Could you give the whole listing again, exactly as it reads?

Extracted entries:
———
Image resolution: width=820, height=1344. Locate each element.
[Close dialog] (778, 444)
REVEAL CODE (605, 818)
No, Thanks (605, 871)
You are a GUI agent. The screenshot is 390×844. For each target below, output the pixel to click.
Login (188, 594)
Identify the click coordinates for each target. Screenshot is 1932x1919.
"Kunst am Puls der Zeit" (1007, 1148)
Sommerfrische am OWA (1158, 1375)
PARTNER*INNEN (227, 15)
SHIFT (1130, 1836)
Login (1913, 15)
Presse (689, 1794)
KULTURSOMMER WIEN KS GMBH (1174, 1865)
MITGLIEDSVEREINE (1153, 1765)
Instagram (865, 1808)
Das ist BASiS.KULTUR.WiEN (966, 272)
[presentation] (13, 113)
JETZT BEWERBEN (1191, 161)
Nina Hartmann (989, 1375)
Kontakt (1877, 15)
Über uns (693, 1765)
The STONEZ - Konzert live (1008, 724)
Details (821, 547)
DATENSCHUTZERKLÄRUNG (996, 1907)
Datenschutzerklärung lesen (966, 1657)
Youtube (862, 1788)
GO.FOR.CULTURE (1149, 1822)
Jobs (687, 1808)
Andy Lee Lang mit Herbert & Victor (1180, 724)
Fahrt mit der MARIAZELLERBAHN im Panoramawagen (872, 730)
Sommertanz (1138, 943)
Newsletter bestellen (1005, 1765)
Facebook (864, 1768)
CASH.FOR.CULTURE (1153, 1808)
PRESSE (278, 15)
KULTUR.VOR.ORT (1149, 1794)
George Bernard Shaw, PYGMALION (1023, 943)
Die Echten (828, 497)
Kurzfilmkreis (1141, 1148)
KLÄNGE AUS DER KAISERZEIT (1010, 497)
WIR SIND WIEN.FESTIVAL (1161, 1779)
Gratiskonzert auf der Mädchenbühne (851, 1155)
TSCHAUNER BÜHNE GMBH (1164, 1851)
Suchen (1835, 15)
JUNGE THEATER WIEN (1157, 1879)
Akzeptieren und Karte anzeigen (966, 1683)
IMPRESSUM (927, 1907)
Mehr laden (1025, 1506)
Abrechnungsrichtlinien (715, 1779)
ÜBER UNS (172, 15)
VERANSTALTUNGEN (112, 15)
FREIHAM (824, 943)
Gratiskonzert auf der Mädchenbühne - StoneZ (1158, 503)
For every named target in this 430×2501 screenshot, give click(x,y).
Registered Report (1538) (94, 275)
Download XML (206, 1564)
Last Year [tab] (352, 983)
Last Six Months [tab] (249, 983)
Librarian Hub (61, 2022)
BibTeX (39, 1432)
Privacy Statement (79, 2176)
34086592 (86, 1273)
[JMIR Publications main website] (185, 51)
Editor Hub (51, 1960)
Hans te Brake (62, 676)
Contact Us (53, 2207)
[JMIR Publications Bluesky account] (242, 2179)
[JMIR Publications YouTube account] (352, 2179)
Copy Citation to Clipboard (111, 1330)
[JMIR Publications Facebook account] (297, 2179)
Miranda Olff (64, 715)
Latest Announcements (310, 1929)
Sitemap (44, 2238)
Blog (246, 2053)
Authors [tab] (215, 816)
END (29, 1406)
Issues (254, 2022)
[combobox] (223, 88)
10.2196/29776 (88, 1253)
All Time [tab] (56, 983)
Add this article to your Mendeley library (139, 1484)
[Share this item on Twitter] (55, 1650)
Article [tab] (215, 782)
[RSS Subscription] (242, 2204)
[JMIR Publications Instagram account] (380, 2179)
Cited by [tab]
———
Answer box:
Image resolution: width=820, height=1344. Locate each element.
[Close dialog] (778, 444)
REVEAL CODE (605, 818)
No, Thanks (605, 871)
You are a GUI agent. The screenshot is 390×844. For each target below, output the pixel to click.
Login (188, 594)
Identify the click coordinates for each target. Screenshot is 1932x1919.
"Kunst am Puls der Zeit" (1007, 1148)
Sommerfrische am OWA (1158, 1375)
PARTNER*INNEN (227, 15)
SHIFT (1130, 1836)
Login (1913, 15)
Presse (689, 1794)
KULTURSOMMER WIEN KS GMBH (1174, 1865)
MITGLIEDSVEREINE (1153, 1765)
Instagram (865, 1808)
Das ist BASiS.KULTUR.WiEN (966, 272)
[presentation] (13, 113)
JETZT BEWERBEN (1191, 161)
Nina Hartmann (989, 1375)
Kontakt (1877, 15)
Über uns (693, 1765)
The STONEZ - Konzert live (1008, 724)
Details (821, 547)
DATENSCHUTZERKLÄRUNG (996, 1907)
Datenschutzerklärung lesen (966, 1657)
Youtube (862, 1788)
GO.FOR.CULTURE (1149, 1822)
Jobs (687, 1808)
Andy Lee Lang mit Herbert & Victor (1180, 724)
Fahrt mit der MARIAZELLERBAHN im Panoramawagen (872, 730)
Sommertanz (1138, 943)
Newsletter bestellen (1005, 1765)
Facebook (864, 1768)
CASH.FOR.CULTURE (1153, 1808)
PRESSE (278, 15)
KULTUR.VOR.ORT (1149, 1794)
George Bernard Shaw, PYGMALION (1023, 943)
Die Echten (828, 497)
Kurzfilmkreis (1141, 1148)
KLÄNGE AUS DER KAISERZEIT (1010, 497)
WIR SIND WIEN.FESTIVAL (1161, 1779)
Gratiskonzert auf der Mädchenbühne (851, 1155)
TSCHAUNER BÜHNE GMBH (1164, 1851)
Suchen (1835, 15)
JUNGE THEATER WIEN (1157, 1879)
Akzeptieren und Karte anzeigen (966, 1683)
IMPRESSUM (927, 1907)
Mehr laden (1025, 1506)
Abrechnungsrichtlinien (715, 1779)
ÜBER UNS (172, 15)
VERANSTALTUNGEN (112, 15)
FREIHAM (824, 943)
Gratiskonzert auf der Mädchenbühne - StoneZ (1158, 503)
For every named target in this 430×2501 screenshot, give click(x,y).
Registered Report (1538) (94, 275)
Download XML (206, 1564)
Last Year [tab] (352, 983)
Last Six Months [tab] (249, 983)
Librarian Hub (61, 2022)
BibTeX (39, 1432)
Privacy Statement (79, 2176)
34086592 (86, 1273)
[JMIR Publications main website] (185, 51)
Editor Hub (51, 1960)
Hans te Brake (62, 676)
Contact Us (53, 2207)
[JMIR Publications Bluesky account] (242, 2179)
[JMIR Publications YouTube account] (352, 2179)
Copy Citation to Clipboard (111, 1330)
[JMIR Publications Facebook account] (297, 2179)
Miranda Olff (64, 715)
Latest Announcements (310, 1929)
Sitemap (44, 2238)
Blog (246, 2053)
Authors [tab] (215, 816)
END (29, 1406)
Issues (254, 2022)
[combobox] (223, 88)
10.2196/29776 (88, 1253)
All Time [tab] (56, 983)
Add this article to your Mendeley library (139, 1484)
[Share this item on Twitter] (55, 1650)
Article [tab] (215, 782)
[RSS Subscription] (242, 2204)
[JMIR Publications Instagram account] (380, 2179)
Cited by [tab]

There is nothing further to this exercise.